STEM bus brings science to life at Mountain Home AFB
By Senior Airman Malissa Armstrong, 366th Fighter Wing Public Affairs
/ Published August 10, 2018
MOUNTAIN HOME AIR FORCE BASE, Idaho --
The base Youth Center partnered with the Micron STEM Bus to bring the world of science, technology, engineering and math to base children.
STEM is an area of focus that looks to prepare children for educational opportunities in the fields of science, technology, engineering, and mathematics. The STEM Bus provided the Youth Center a new way to bring the knowledge and excitement of those four fields to students.
Beth Mosier, 366th Fighter Wing Youth Center recreation technician, explains that the center incorporates different projects for the students such as making slime to highlight applied science, and using math and engineering to create catapults.
The Youth Center and the bus provided different stations for exploration. Participants were able to experience hands-on activities such as a thermal finger scanner, a plasma ball, an electrical workstation, 3D doodle pens, virtual reality games and keva blocks.

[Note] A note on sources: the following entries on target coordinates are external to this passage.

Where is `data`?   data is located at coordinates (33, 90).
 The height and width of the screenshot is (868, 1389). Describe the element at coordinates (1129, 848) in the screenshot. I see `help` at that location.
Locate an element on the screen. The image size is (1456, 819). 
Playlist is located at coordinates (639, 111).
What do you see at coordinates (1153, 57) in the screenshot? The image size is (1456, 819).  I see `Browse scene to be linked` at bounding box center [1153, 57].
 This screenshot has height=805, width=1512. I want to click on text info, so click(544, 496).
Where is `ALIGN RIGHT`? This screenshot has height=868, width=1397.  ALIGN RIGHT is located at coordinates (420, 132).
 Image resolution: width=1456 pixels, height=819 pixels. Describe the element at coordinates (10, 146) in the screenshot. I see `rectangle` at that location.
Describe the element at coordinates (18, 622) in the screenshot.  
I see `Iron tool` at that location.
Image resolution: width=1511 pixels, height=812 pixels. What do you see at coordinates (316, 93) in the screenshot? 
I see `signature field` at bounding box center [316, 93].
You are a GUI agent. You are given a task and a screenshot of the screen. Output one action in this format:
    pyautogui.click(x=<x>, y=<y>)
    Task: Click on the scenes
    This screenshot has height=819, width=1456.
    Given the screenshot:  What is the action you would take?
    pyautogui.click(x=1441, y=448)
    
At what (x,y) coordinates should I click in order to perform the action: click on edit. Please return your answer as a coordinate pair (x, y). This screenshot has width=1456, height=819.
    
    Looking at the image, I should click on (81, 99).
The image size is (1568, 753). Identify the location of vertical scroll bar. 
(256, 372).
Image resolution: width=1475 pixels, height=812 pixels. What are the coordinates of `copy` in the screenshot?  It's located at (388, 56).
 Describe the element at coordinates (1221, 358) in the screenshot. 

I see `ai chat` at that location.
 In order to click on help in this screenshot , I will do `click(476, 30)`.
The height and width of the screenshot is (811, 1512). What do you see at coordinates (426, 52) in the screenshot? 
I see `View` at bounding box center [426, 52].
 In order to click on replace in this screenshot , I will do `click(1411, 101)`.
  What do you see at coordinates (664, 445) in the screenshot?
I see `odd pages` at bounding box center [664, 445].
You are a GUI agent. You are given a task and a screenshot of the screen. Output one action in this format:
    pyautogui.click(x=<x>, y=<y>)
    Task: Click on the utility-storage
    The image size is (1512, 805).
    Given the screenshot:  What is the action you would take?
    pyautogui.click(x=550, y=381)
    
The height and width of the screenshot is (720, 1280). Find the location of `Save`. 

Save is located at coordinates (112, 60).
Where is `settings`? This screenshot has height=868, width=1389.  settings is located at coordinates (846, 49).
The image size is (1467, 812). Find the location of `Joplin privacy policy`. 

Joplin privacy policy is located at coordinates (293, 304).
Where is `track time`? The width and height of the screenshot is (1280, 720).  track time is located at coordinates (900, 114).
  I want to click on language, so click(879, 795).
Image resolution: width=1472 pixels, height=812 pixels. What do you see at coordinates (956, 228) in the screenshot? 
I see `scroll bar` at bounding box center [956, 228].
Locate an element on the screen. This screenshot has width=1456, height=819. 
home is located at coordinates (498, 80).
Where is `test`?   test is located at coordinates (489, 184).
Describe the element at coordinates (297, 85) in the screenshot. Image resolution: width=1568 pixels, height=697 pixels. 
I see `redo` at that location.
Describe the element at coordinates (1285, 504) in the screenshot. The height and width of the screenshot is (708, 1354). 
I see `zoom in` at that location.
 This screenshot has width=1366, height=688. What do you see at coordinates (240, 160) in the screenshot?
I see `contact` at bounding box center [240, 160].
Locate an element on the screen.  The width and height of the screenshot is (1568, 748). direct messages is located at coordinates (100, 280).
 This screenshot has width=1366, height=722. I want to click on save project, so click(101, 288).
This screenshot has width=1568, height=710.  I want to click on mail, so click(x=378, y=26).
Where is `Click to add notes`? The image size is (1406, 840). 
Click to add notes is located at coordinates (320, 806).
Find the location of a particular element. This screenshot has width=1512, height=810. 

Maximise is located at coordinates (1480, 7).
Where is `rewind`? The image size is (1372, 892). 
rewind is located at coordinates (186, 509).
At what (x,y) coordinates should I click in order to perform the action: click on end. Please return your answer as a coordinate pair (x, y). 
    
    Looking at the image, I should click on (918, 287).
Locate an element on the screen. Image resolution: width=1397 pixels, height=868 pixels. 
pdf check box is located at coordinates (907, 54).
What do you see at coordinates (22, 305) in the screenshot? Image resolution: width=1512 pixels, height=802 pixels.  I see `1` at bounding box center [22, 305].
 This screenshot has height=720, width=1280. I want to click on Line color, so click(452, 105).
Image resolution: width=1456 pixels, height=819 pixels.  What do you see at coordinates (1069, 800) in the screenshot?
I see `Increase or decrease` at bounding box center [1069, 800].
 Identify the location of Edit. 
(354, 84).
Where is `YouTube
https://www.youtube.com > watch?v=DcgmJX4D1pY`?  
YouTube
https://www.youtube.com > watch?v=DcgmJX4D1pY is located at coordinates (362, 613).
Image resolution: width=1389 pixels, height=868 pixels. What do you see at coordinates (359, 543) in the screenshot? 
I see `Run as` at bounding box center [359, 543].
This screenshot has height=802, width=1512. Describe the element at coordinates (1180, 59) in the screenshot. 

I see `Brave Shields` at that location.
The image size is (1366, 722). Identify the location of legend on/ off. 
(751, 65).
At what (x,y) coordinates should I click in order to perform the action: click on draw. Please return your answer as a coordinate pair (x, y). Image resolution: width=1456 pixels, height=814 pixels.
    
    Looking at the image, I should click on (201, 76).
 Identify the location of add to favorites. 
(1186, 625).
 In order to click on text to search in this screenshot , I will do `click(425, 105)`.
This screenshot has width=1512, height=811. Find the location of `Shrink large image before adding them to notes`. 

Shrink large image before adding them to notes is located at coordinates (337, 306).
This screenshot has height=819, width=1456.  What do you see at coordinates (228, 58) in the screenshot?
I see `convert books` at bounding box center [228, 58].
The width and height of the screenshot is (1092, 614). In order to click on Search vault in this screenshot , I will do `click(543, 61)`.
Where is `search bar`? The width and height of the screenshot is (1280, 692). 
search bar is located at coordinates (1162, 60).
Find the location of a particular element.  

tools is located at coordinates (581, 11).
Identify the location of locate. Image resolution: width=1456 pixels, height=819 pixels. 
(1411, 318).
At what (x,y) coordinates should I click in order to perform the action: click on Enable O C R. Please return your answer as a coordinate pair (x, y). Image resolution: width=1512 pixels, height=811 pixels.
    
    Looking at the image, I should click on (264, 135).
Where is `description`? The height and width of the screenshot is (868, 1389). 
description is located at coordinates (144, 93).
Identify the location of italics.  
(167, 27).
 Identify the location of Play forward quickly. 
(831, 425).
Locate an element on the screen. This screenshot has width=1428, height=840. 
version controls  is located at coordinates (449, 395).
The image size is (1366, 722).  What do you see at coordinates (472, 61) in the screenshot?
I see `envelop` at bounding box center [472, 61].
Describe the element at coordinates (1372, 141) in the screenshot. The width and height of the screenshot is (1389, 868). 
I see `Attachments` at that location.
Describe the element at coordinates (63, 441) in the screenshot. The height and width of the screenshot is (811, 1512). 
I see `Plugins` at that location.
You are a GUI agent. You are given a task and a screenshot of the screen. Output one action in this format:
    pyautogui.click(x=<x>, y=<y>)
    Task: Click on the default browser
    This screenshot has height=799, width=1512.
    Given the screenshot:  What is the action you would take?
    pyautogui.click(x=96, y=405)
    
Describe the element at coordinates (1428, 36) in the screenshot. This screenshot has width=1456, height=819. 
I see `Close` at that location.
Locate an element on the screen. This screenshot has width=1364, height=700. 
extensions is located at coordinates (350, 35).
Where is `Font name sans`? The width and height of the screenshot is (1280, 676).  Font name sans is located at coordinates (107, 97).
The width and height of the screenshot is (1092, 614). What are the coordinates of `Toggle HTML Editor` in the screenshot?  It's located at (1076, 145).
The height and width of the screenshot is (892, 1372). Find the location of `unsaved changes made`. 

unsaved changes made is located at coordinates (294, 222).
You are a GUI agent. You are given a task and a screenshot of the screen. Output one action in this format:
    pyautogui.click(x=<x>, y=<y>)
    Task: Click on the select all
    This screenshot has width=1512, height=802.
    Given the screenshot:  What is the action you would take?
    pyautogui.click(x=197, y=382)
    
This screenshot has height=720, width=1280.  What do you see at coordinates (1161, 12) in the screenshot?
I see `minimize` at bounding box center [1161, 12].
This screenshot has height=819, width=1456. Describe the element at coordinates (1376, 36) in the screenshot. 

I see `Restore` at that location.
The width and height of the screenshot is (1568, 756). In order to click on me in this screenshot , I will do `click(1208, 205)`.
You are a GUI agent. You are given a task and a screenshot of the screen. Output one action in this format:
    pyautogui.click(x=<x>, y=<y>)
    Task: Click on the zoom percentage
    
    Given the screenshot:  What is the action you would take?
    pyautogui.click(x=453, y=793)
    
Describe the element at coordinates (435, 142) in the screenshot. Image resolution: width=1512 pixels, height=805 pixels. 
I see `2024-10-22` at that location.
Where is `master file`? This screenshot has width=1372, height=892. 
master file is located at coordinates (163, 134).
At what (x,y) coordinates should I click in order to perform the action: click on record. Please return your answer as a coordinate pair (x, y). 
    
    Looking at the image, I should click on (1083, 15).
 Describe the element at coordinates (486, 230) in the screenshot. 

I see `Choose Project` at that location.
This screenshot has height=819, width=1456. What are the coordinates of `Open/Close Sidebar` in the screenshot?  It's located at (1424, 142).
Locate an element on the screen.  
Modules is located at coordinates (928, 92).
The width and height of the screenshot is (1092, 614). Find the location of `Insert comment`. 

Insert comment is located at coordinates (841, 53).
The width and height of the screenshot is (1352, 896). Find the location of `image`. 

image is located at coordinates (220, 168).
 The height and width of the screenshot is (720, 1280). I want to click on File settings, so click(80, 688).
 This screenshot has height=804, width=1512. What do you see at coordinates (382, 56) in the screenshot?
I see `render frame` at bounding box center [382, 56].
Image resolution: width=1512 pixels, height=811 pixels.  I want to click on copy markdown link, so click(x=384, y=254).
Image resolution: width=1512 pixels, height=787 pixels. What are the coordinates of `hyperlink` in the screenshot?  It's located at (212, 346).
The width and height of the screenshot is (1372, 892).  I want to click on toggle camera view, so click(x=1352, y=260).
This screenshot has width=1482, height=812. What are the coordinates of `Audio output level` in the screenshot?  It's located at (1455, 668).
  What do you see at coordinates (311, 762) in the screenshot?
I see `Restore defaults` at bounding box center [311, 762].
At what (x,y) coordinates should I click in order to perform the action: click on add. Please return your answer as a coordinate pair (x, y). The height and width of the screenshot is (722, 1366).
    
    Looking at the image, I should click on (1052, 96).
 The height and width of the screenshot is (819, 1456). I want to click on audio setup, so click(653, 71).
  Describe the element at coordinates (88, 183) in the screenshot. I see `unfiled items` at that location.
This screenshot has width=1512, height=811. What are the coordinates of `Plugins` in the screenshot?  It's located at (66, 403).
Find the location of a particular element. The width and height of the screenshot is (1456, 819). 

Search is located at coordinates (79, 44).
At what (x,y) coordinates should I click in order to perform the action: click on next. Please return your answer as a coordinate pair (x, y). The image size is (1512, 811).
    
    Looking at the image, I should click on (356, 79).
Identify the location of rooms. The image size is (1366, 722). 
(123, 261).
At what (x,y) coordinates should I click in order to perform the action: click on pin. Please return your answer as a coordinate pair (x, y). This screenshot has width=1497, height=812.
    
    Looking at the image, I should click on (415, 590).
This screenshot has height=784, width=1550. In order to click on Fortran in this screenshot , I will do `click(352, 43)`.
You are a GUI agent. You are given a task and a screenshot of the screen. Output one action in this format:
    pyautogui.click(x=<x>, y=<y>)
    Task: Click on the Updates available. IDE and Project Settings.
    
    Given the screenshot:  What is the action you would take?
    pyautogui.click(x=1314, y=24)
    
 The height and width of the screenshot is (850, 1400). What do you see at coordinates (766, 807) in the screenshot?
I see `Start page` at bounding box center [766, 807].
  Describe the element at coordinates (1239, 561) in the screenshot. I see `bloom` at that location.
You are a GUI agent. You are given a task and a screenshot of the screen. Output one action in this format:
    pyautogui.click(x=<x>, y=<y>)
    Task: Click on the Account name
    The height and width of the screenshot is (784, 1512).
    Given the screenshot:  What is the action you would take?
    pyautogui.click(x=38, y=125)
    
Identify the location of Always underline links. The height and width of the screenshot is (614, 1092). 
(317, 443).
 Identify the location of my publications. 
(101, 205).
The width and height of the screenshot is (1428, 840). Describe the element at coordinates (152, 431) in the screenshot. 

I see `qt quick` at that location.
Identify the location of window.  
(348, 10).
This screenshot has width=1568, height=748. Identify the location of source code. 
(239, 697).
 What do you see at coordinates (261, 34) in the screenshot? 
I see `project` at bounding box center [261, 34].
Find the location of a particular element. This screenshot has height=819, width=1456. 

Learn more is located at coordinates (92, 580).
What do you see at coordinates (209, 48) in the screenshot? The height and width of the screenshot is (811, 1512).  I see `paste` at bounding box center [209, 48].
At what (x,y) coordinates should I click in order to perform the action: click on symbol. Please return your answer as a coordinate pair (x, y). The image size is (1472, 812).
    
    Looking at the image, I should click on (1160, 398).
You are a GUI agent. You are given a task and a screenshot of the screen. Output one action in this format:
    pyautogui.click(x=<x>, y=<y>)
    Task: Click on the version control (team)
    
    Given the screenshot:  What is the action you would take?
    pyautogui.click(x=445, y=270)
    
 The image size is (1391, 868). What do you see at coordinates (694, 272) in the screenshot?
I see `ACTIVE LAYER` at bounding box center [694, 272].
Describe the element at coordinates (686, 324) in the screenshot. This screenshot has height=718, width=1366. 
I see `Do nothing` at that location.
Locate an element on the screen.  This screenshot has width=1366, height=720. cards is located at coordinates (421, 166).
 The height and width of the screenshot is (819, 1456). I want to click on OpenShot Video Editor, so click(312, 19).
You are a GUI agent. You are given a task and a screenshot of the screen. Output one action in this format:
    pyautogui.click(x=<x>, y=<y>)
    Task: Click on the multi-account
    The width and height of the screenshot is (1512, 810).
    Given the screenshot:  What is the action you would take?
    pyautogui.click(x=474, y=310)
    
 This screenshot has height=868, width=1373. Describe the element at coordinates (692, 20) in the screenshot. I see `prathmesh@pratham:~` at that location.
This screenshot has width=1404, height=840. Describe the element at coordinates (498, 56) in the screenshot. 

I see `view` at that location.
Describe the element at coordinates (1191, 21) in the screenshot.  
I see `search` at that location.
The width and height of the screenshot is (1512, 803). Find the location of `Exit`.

According to the Air Force STEM website, the service recognizes there is a critical need for science, technology, engineering, and mathematics talent for future technology and innovation efforts within our nation’s STEM workforce.
While children have a few years before they can apply their skills, it all starts with sparking their interests to set them on a path.
“Planting a seed early and giving the youth an opportunity to be curious about what STEM is and how they need to incorporate it in their own daily lives will better prepare them both academically and for their future careers,” Mosier said.
Danica Preble, Micron STEM Bus coordinator said the STEM bus is an important tool because it allows them to bring STEM to the children, eliminating the need for the children to have to travel to a far location to experience it.
“The reason I love this is because [the bus] brings it to them and they don’t necessarily have to afford it or be able to get to Boise or a larger city to go to a discovery center,” Preble said. “I feel like this gets to all communities and it gives kids an opportunity to see if there’s something on this bus or something they learned about in the assembly or in our classroom that sparks an interest in them and they’ll know.”